Unter dem Deckmantel der Gesundheit tarnt sich jedoch auch ein zunehmend in unserer Gesellschaft zu beobachtender Körperkult. Selbstoptimierung scheint das Gebot unserer Zeit zu sein. Bewegung oder sich gesund zu ernähren reicht längst nicht mehr aus. Da werden permanent Schritte gezählt, Herz und Schlafrhythmus überwacht von Apparaturen, die wir an unseren Handgelenken tragen, angepriesen von Vermarktungsprofis, die uns einreden, dass all das nicht nur hip ist, sondern uns auch gesünder werden lässt. Und wir meinen, mitmachen zu müssen, schließlich zählt in unserer Leistungsgesellschaft ausschließlich der gesunde als ein guter Mitarbeiter.

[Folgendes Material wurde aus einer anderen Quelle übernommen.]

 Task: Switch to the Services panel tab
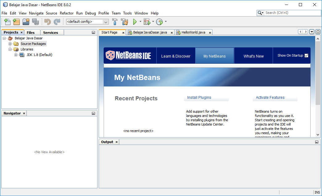coord(52,32)

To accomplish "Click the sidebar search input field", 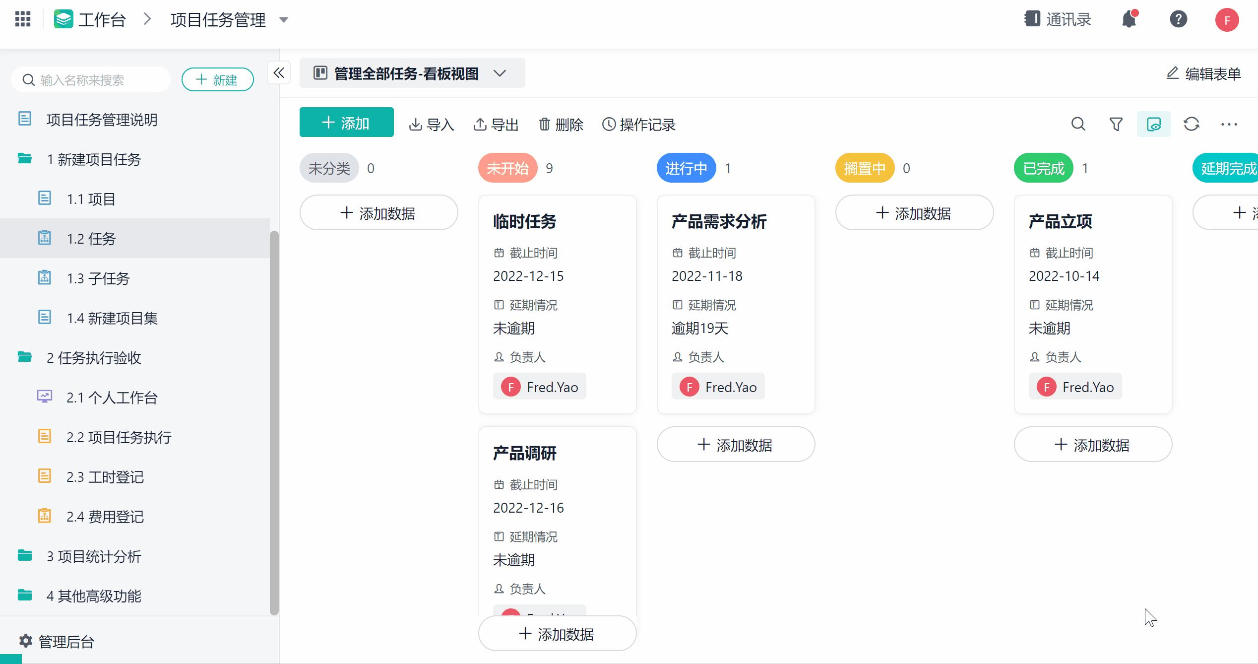I will [x=91, y=79].
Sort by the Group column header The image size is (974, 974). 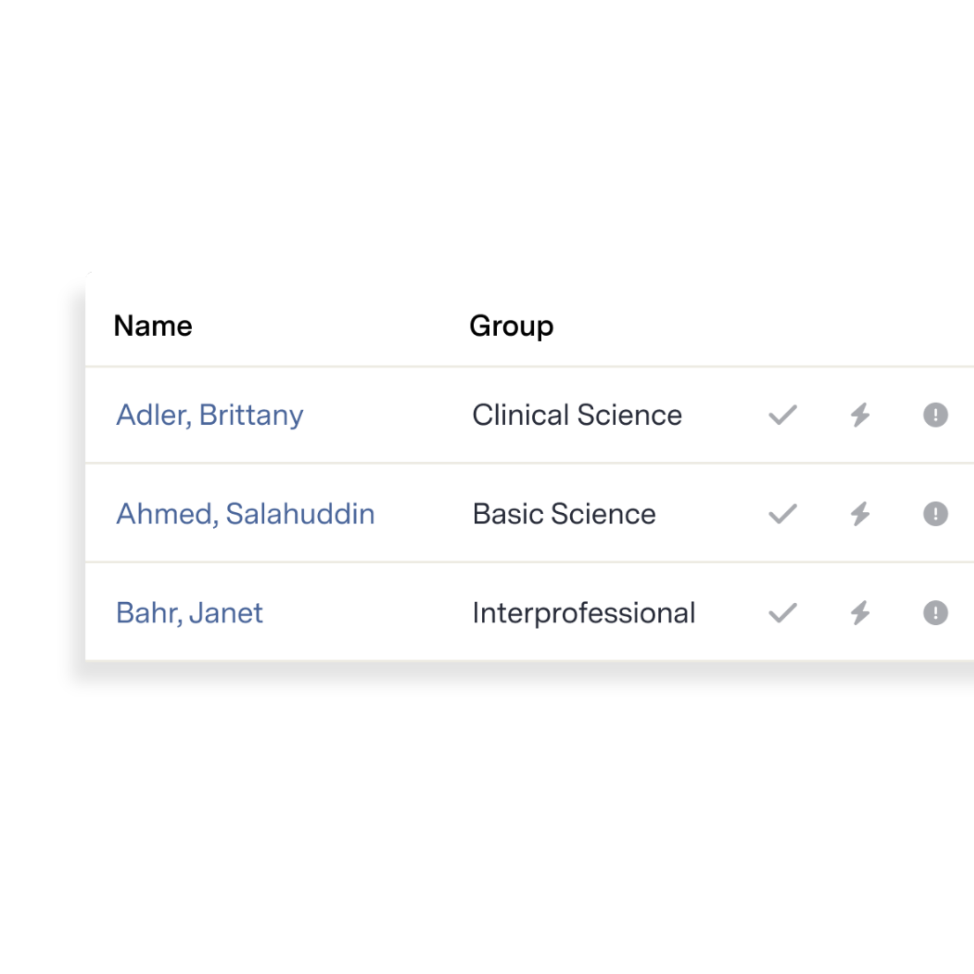click(511, 326)
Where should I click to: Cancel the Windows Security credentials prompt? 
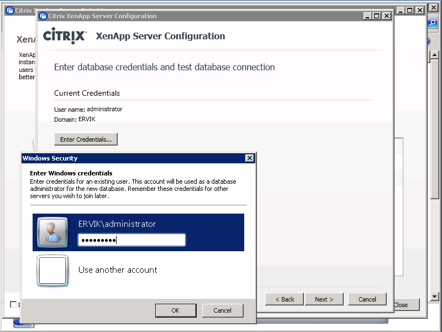(x=223, y=310)
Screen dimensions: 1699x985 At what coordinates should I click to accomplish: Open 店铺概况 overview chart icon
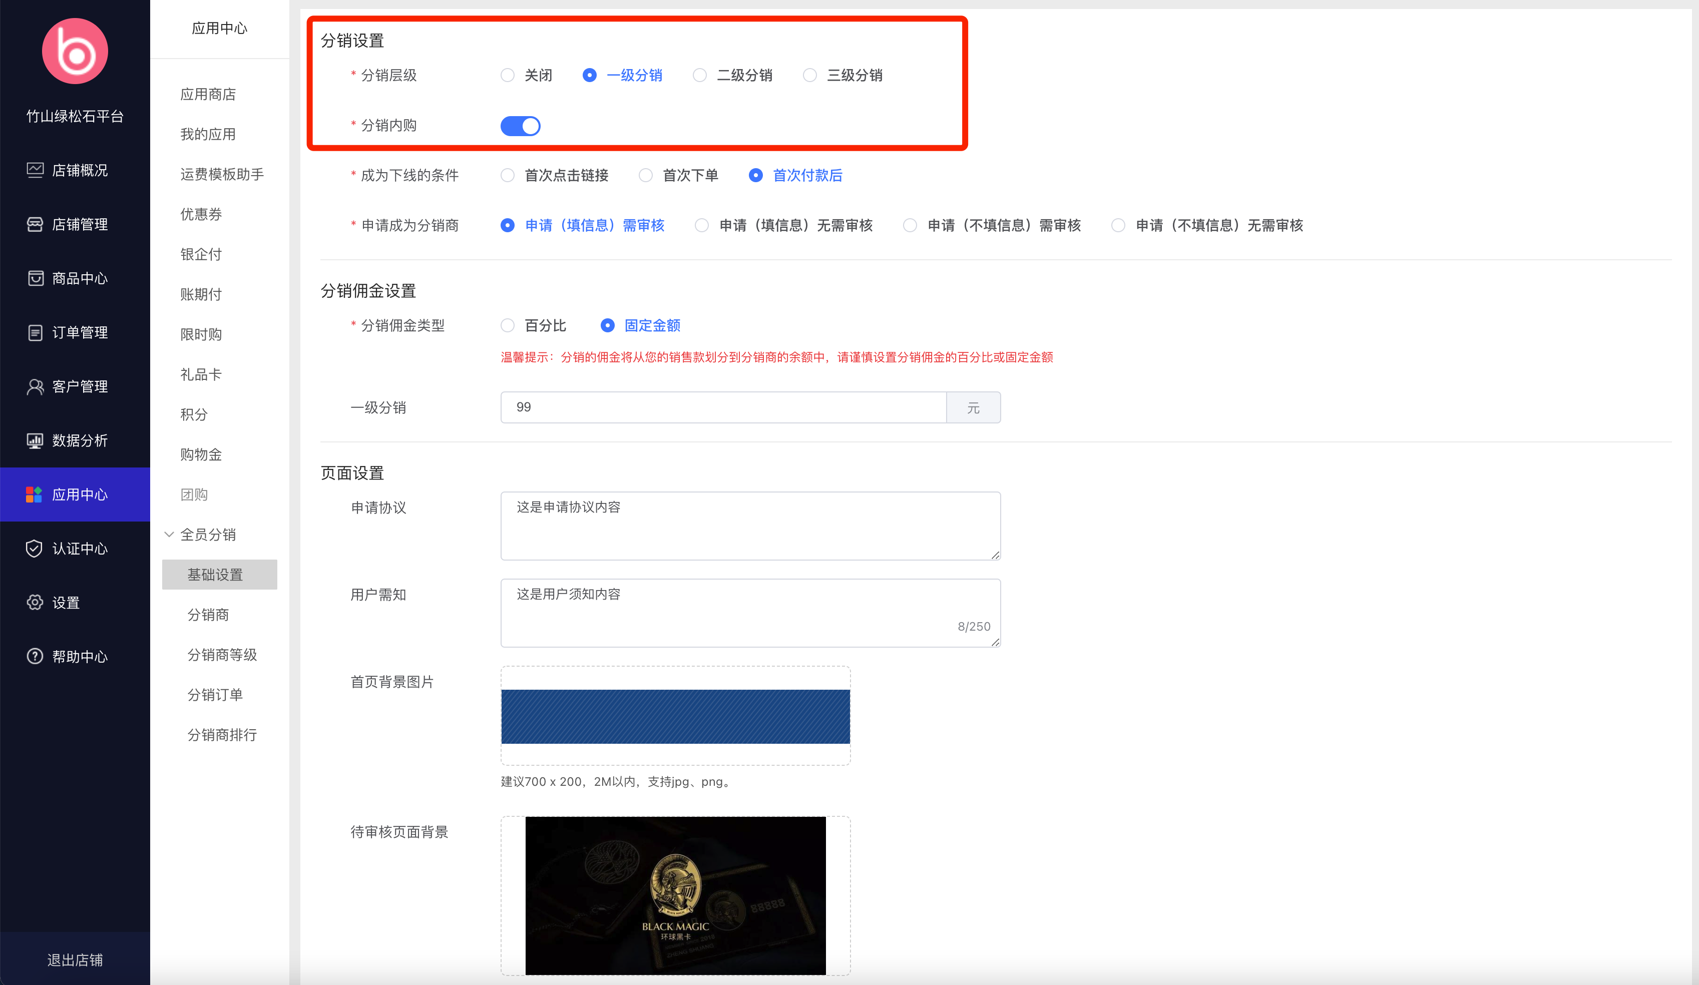(35, 170)
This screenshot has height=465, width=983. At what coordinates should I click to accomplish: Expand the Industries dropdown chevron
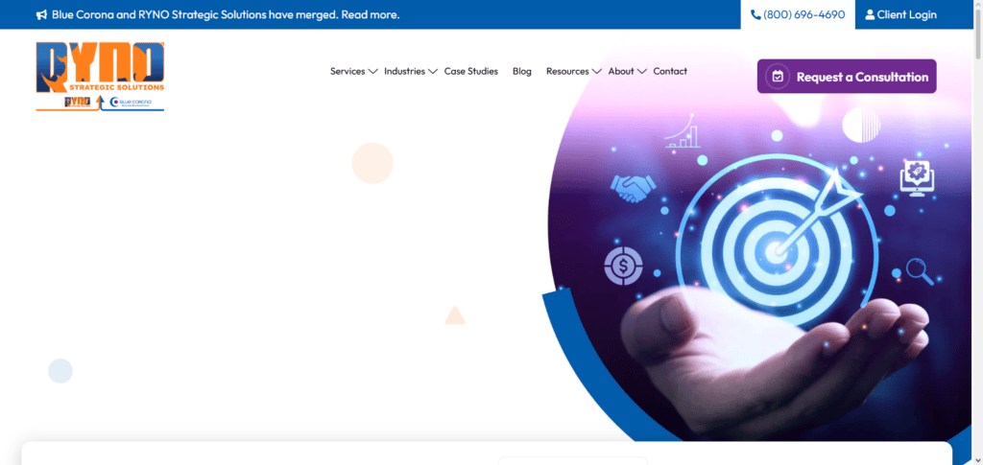coord(433,71)
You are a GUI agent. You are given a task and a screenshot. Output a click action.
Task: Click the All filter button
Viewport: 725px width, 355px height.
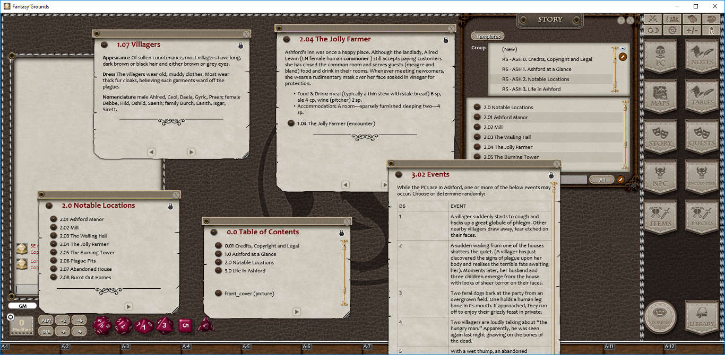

Gesundheit ist längst auch zu einer Ware geworden – mitunter eine unleistbare. Mittels einer Verlosung hat ein Schweizer Pharmakonzern Anfang des Jahres entschieden, welchen 100 Kleinkindern eine 1,9 Millionen teure und lebensrettende Infusion zukommen und sie von einer seltenen Muskelschwundkrankheit heilen soll. Eine "zynische Aktion", befanden Kritiker, während das Unternehmen die Lotterie als "fairste Lösung" rechtfertigte.

Doch nicht immer gibt es ein lebensrettendes Medikament. Was, wenn wir sie loslassen müssen, die Gesundheit? Ist "ohne Gesundheit wirklich alles nichts", wie das viel geäußerte Zitat uns glauben lässt?